• [Problem statement]: Find all the lines in the entries below that hold the word "Enable" and copy them.

Saved entries:

━━━━━━━━━━

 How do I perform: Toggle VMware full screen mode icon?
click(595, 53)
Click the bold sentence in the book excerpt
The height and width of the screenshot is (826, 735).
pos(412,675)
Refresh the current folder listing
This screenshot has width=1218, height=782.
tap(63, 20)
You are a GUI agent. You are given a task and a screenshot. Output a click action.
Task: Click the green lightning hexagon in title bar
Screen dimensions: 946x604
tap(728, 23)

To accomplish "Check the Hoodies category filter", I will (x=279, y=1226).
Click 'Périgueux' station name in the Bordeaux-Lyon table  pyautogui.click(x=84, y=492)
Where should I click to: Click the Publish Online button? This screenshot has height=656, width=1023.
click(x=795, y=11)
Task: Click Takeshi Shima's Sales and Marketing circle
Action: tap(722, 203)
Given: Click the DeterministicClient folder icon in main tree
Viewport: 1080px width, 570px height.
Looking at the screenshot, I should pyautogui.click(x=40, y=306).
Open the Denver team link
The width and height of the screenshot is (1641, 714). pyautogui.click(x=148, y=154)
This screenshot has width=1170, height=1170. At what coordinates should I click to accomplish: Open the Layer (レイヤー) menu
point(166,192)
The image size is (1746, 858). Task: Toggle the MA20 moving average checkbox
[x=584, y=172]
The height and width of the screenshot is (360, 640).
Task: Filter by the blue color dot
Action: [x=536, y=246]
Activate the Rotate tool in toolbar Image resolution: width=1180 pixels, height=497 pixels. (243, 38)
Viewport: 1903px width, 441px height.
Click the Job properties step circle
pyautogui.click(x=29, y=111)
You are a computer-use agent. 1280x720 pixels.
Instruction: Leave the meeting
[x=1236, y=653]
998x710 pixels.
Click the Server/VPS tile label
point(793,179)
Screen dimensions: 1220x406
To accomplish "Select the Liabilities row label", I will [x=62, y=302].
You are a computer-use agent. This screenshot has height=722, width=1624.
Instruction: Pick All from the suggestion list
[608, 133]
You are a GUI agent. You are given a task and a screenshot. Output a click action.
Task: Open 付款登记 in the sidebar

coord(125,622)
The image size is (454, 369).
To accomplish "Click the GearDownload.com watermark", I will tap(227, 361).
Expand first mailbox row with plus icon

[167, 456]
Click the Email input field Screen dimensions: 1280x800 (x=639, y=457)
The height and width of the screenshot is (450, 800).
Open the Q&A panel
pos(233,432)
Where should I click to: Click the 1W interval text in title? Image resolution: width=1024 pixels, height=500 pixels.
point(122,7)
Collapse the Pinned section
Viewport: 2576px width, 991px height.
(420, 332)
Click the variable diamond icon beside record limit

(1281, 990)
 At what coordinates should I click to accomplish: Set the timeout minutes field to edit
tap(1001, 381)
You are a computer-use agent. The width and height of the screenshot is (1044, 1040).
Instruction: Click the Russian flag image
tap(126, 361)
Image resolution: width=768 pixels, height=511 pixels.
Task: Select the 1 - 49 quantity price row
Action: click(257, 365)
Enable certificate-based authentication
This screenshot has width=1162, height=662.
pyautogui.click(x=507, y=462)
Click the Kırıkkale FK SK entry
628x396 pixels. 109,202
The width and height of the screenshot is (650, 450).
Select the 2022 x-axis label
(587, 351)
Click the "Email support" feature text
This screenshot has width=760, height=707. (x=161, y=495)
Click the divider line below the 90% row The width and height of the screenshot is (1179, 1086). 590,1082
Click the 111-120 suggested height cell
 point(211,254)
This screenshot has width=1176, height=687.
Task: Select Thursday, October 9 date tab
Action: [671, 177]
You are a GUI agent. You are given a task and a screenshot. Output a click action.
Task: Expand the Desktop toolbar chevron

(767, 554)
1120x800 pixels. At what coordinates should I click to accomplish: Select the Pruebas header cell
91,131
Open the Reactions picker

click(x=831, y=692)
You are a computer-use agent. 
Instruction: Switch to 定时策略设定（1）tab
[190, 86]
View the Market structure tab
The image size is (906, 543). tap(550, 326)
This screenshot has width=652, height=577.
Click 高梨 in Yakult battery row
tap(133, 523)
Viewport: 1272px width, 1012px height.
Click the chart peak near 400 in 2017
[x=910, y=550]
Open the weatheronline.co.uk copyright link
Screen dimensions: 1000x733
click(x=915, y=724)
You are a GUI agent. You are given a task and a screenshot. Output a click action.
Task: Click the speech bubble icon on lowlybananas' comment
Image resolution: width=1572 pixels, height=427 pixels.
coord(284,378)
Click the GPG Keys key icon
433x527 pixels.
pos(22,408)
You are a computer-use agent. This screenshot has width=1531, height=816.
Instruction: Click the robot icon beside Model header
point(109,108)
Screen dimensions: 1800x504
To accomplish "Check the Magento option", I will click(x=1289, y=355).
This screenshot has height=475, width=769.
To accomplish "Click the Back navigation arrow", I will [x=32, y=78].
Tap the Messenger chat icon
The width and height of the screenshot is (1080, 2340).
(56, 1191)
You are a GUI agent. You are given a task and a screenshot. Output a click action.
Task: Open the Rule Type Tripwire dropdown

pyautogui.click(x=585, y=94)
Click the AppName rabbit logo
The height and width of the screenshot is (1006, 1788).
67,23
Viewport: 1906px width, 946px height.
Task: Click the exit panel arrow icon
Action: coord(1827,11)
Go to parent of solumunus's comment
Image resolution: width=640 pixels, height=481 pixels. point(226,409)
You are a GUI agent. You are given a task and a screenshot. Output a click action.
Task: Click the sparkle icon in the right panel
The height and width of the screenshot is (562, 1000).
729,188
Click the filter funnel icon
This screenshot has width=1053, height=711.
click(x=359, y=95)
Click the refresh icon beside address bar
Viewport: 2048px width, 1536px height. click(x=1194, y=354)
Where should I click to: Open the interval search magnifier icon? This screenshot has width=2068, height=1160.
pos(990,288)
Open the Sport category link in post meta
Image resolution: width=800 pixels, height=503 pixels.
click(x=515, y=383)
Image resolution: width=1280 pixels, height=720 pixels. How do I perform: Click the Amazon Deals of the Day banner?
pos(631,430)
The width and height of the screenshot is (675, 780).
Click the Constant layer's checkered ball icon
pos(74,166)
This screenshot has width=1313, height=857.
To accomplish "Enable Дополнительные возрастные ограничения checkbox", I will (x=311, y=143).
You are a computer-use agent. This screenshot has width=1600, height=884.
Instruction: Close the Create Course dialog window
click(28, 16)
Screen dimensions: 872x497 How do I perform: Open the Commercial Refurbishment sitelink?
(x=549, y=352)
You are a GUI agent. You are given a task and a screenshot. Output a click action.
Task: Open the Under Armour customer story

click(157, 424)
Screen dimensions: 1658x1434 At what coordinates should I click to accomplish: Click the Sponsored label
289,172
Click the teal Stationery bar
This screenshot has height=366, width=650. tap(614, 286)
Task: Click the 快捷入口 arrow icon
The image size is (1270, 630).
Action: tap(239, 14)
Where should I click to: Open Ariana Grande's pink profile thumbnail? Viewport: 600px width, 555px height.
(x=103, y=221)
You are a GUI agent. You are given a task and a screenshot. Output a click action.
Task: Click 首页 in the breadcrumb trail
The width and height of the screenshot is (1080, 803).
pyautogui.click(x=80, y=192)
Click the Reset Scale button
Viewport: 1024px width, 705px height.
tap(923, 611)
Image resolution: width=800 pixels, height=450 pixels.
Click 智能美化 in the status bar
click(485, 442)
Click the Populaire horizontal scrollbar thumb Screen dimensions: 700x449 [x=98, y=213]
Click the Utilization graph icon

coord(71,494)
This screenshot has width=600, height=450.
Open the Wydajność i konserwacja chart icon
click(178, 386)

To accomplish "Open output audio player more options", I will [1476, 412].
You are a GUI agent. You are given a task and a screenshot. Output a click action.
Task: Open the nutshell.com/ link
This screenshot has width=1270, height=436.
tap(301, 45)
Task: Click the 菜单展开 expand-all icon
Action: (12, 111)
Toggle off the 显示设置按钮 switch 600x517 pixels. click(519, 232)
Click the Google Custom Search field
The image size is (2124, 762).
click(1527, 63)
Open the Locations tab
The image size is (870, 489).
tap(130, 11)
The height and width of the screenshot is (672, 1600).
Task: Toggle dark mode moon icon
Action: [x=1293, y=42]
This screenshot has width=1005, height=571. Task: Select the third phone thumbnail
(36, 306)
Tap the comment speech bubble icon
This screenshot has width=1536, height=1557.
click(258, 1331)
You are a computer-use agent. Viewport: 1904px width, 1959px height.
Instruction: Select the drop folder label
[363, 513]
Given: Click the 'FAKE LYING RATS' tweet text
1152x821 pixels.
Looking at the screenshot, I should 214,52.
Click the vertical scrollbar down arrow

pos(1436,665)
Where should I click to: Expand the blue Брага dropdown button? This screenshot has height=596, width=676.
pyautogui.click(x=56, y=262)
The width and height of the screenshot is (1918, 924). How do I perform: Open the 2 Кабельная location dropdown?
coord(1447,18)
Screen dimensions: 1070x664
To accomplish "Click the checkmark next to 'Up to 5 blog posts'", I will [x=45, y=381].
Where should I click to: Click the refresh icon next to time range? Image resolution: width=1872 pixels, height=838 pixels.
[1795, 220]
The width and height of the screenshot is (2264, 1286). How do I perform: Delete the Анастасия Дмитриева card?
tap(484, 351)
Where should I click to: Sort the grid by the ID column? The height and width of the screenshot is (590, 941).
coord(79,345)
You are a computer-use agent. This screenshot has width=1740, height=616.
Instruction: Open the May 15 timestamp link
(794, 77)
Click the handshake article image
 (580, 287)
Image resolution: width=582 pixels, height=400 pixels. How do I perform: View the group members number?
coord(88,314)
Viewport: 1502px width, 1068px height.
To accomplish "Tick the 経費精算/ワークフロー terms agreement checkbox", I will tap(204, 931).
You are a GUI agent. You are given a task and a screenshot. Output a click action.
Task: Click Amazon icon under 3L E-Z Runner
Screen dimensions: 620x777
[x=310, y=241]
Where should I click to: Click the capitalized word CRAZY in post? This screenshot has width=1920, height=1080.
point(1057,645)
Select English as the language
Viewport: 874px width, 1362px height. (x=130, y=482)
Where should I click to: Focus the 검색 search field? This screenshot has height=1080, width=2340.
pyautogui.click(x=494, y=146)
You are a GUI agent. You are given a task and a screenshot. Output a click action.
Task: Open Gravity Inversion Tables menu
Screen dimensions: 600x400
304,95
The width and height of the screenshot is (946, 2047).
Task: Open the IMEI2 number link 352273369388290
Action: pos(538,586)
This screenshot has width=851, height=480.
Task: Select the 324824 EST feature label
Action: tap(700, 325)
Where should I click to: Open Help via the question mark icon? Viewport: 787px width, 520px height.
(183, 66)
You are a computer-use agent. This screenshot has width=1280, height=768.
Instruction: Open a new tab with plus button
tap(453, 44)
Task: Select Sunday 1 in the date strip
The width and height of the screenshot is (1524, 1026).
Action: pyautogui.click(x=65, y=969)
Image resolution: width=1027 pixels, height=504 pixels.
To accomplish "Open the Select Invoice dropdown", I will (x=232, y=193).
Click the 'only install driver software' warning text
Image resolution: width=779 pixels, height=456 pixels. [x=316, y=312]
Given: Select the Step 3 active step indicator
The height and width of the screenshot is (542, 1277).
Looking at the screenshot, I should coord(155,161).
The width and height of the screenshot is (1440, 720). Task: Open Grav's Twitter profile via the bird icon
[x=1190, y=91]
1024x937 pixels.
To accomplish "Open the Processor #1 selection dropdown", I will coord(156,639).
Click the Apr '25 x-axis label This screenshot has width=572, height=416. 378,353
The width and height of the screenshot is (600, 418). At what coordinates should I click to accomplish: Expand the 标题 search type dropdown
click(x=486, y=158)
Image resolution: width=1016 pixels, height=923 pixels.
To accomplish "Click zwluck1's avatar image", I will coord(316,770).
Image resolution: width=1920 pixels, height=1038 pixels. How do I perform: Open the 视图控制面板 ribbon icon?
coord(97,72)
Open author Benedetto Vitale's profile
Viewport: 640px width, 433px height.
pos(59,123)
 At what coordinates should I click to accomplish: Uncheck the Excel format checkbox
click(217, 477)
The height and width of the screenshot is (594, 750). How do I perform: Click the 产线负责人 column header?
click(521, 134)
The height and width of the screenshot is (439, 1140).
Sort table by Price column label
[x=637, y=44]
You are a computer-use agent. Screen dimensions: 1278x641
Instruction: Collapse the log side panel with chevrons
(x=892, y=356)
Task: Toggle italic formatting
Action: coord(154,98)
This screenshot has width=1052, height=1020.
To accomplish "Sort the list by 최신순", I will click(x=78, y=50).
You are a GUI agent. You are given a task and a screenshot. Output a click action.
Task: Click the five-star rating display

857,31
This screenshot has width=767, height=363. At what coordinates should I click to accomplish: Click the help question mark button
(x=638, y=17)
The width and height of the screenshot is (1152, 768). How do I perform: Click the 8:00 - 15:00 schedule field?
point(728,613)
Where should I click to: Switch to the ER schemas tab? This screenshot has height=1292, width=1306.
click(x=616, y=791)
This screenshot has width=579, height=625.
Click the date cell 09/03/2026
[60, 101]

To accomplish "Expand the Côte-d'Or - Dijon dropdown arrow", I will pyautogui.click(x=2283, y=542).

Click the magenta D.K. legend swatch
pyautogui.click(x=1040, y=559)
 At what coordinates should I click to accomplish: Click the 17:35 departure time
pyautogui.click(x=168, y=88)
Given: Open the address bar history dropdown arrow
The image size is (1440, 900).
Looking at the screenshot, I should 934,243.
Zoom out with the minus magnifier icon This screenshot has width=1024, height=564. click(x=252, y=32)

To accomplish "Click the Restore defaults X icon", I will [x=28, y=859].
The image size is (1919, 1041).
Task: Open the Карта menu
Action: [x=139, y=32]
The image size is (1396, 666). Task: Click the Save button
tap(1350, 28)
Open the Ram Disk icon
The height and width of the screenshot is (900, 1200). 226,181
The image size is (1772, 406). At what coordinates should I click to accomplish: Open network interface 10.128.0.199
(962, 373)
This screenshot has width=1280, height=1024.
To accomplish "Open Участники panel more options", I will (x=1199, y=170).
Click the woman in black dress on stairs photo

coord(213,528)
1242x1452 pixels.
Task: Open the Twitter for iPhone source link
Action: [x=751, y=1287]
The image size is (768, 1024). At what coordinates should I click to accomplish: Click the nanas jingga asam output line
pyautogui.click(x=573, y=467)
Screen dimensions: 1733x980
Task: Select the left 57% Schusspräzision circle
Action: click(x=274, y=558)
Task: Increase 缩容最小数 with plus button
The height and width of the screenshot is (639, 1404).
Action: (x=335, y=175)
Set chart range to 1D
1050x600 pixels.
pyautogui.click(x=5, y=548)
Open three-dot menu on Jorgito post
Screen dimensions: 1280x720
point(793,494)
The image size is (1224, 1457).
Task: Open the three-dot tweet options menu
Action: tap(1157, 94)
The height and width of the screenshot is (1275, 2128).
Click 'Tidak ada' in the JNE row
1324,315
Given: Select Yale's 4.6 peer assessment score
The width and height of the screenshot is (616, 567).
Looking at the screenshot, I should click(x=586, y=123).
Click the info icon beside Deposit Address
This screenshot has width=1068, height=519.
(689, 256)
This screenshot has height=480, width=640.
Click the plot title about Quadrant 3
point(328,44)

━━━━━━━━━━

• [Result of this task]:
Enable certificate-based authentication
To accomplish "Enable Дополнительные возрастные ограничения checkbox", I will (x=311, y=143).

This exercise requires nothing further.